Normalizing Population Has 0 Standard Deviation

Hello all,

I am new to cell image processing. I have a dataset consisting of plates of images. I used an existing ML based model to extract image features, then I found batch effects among those features.

After reading a very nice paper, I decided to try Relative Normalization to remove batch effects. Fortunately, there are untreated control cells in each plate, so I used them as my normalizing population and computed their feature mean and standard deviation for each plate.

Interestingly, the standard deviation of some normalizing population’s features in one plate is 0, where treated cells have non-zero values. I am not sure how to carry on the normalization. Perhaps I could use the mean and standard deviation of all cells in that plate instead of only untreated cells, for those features?

Any suggestions will be appreciated :slight_smile:

Assuming variance is being calculated correctly (i.e. it is not a result of NAs), those features can be removed. Zero variance features have no information, at least in the context you are using them. See for how to remove them.

Thanks for the reply. The variance should be calculated correctly.

Since I am only computing variance on my negative control images (for later normalization), the variance for treated images is not necessarily 0. In this case, should I also remove these features?

Good question. I’d check the variance in the treated images. I highly doubt they’d be non zero if the variance in negative control is exactly zero.

Lmk what you get.

I would expect those features have 0 variance in treated images too.

However, some plates do have non-zero variance in treated images while having zero variance in the negative control.

One solution I can think of is to use the standard deviation of all images (control+treated) to normalize those special features in those very plates.

That’s surprising.

But I like your approach! If you can assume a random distribution of perturbations across the plates, this is perfectly sound. If not, you’d have some bias. In practice, this is usually ok (i.e. using all wells on a plate to calculate summary stats)

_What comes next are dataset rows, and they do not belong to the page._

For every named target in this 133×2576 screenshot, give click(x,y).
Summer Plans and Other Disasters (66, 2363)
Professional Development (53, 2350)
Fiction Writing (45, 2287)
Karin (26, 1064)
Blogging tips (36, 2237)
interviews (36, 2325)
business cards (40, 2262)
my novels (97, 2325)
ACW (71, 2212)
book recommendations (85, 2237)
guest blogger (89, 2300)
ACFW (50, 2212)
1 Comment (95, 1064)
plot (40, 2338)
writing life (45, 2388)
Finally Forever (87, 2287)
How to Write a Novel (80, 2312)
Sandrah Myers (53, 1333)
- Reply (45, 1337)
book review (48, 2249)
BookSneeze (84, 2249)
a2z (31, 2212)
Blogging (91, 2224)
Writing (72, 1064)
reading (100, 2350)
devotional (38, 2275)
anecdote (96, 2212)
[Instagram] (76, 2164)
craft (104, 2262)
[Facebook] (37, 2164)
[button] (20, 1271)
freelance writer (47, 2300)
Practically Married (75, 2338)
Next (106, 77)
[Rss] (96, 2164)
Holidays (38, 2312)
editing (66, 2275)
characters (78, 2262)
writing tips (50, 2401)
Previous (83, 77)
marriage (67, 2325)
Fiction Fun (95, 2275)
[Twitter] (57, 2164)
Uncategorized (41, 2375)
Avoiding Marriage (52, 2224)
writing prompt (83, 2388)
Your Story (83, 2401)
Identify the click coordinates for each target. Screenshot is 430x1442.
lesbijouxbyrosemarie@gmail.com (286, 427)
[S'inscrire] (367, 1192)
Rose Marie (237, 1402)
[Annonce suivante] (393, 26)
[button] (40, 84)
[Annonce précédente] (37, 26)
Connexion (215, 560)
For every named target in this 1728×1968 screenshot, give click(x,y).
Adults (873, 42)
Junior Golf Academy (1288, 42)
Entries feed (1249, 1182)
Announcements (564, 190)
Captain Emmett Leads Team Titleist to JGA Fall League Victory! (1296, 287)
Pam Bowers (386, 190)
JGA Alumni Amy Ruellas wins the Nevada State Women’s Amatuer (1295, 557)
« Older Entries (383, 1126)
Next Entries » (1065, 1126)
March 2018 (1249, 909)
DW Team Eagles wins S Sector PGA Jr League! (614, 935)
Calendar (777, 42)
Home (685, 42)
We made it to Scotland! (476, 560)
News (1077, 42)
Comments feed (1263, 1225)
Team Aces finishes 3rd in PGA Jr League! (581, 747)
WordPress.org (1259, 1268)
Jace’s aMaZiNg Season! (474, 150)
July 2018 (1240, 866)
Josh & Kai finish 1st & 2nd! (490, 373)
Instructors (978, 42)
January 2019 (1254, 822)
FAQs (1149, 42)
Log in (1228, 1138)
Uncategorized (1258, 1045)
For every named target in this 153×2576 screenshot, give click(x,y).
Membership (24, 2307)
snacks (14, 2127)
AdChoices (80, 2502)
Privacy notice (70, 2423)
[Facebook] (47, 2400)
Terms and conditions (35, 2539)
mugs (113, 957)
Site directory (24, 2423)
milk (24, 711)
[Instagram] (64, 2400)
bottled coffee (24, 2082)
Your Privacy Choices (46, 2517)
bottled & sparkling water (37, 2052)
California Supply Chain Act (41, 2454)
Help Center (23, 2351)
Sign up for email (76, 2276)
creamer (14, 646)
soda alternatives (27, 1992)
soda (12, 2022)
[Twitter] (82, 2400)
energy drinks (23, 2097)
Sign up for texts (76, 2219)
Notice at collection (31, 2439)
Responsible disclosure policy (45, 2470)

I am using negative control’s feature median correlation matrix to assess batch effects. The visualizations are kind of hard to interpret :smile:

I am comparing two different normalization strategies:

Normalization Method Description
Negative Control Within-plate Normalization Use the mean and standard deviation of negative control within-plate to normalize each plate. If the variance of some features are 0, then I use the statistics of all images for normalization. If the variance of all images is still 0, then I give up normalizing this feature in this plate (very rarely).
All Feature Within-plate Normalization Use the mean and standard deviation of all images (control + treated) within-plate to normalize each plate. If the variance of some feature is 0, then I give up normalizing this feature in this plate (very rarely).

Before Normalization

After Negative Control Within-plate Normalization

After All Feature Within-plate Normalization

Because I am only visualizing the negative control features across all plates (with sorted plate number), I would expect the ideal correlation matrix to be:

  1. Diagonal entries have high values
  2. Off-diagonal entries have relatively low values
  3. Off-diagonal entries have random and uniform value distribution

Based on the heat maps above, does it mean the second normalization strategy is better, or neither of them is actually working? I found it is quite interesting that using more than negative control features to normalize yields better results.